Venture capital investments in India have dropped to $2.2 billion in the first quarter of 2020—down from $6bn the previous quarter—as the country’s tech industry struggles with a downturn in capital risk and the onslaught of the Coronavirus pandemic.
According to the Pulse Report by KPMG, 2019 saw a record $14.5bn pumped into the Indian economy across 909 deals. Yet this term has seen interest dry, as companies focus on staying afloat amid a nationwide lockdown that is surpassing its first month in action.
“Initially, India was not as affected by COVID-19 in Q1 ’20 compared to China,” writes the report. “Concerns related to the pandemic grew later in the quarter, due in part to the fact (that) India receives a significant amount of VC investment from international VC firms and corporates.”
Indian tech giants had already suffered a share price hit upon the news that United States President Donald Trump was pondering a suspension of the H1-B visa program. The H1-B is favored by tech firms, and over two-thirds of its holders are Indian.
India has not suffered effects on a par with the US or some parts of Europe: it has reported just under 30,000 cases and 937 deaths so far. Speculation abounds as to why that is, from the severity of the lockdown—which in some cases saw police assault those suspected to be breaking it—to the hot subcontinental climate.
But that has not saved India’s economy from a downturn. The country’s government in Delhi recently adjusted its foreign direct investment norms, seeking approval for investments arriving from border neighbors including China. Two-thirds of India’s unicorn startups—private firms valued at $1bn or more—have at least one Chinese investor.
“While the pipeline for deals is expected to remain relatively robust in India, deal flow is expected to become very slow, particularly in Q2’20,” the report added.

**QUESTIONS**
- 1) Rewrite the part of the article on venture capital in India between "India has not" and "one Chinese investor.", inclusive, with "border neighbors" changed to "neighboring countries".
- 2) According to the article on venture capital in India, what share of India's unicorn startups have at least one Chinese investor?

**SOURCE MATERIAL**
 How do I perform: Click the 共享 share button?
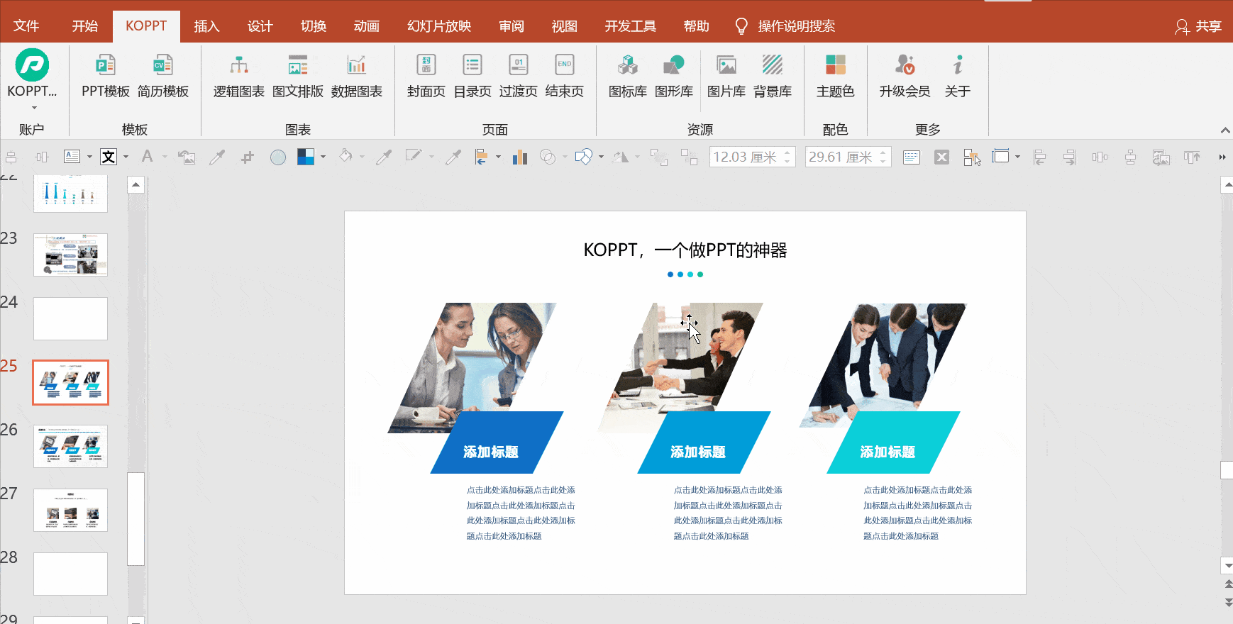tap(1198, 26)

**COMPLETED EXERCISE**
- 1)
India has not suffered effects on a par with the US or some parts of Europe: it has reported just under 30,000 cases and 937 deaths so far. Speculation abounds as to why that is, from the severity of the lockdown—which in some cases saw police assault those suspected to be breaking it—to the hot subcontinental climate.
But that has not saved India’s economy from a downturn. The country’s government in Delhi recently adjusted its foreign direct investment norms, seeking approval for investments arriving from neighboring countries including China. Two-thirds of India’s unicorn startups—private firms valued at $1bn or more—have at least one Chinese investor.

- 2) Two-thirds